Return a copy of each line in the listing that includes the word "Task".

= = = = = = =

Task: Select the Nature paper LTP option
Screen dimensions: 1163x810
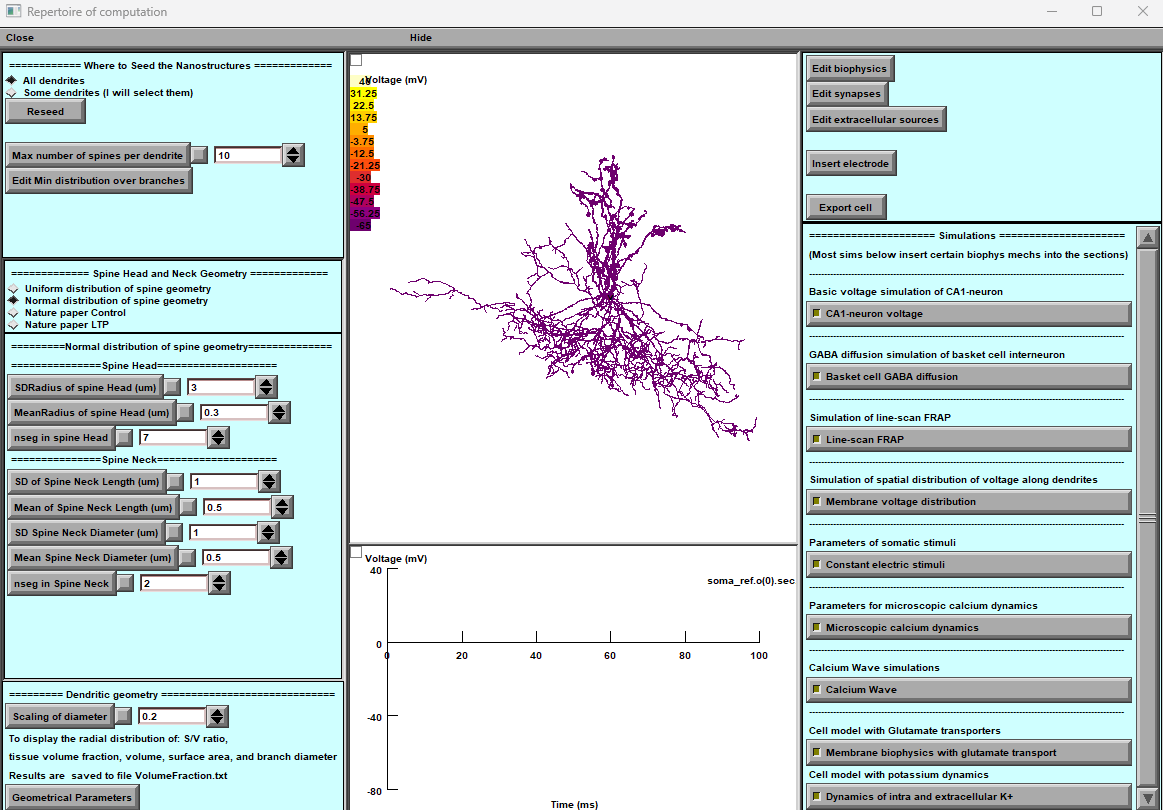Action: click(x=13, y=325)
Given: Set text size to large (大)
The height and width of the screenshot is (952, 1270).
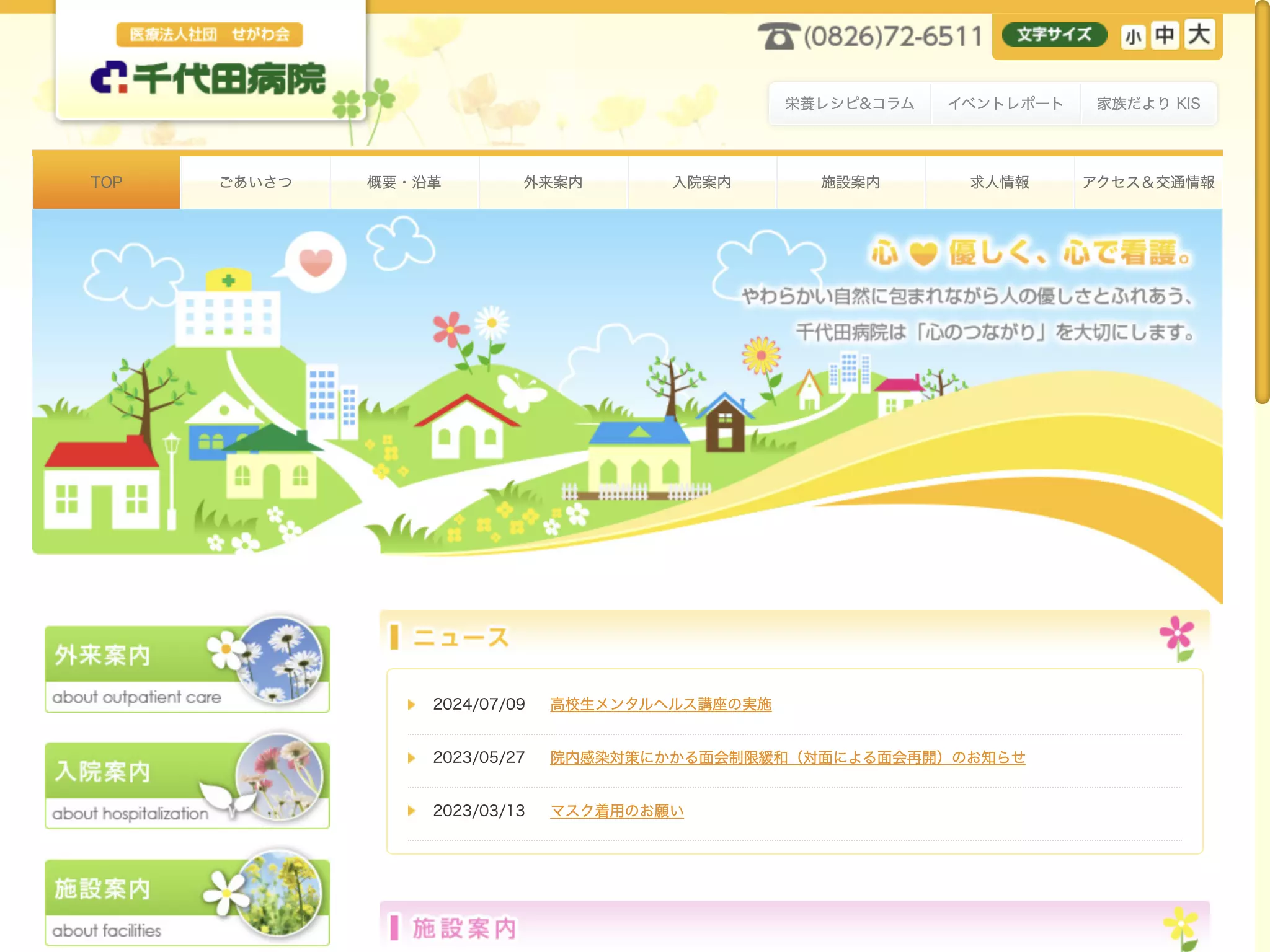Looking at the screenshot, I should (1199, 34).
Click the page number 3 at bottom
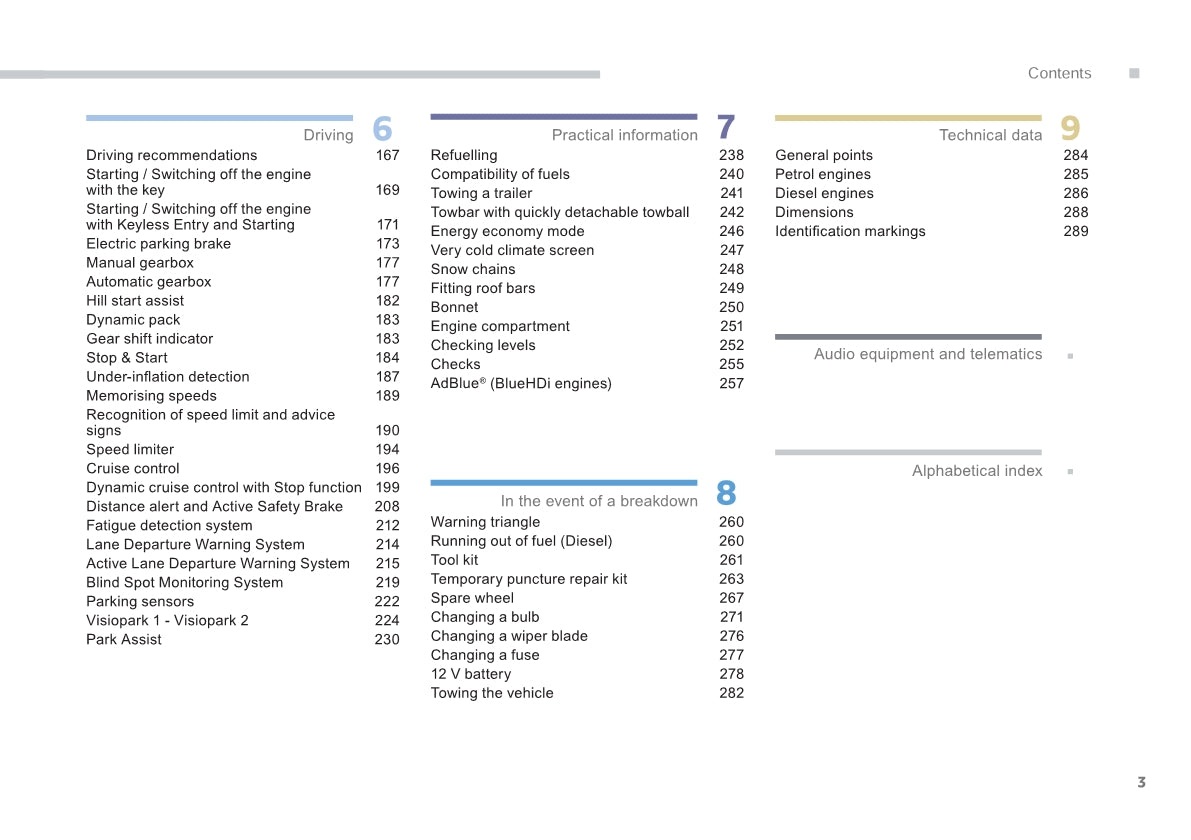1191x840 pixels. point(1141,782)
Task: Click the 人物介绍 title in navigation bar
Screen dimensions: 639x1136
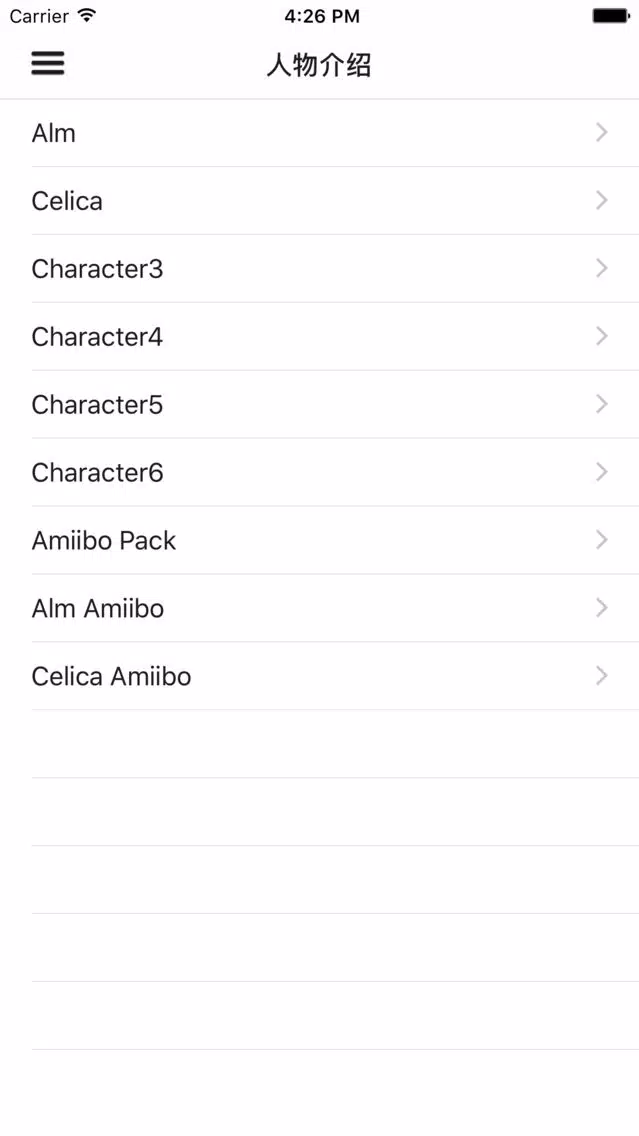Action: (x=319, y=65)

= = = = = = =

= RESPONSE AREA =
Task: Select the Nature paper LTP option
Task: Click the 人物介绍 title in navigation bar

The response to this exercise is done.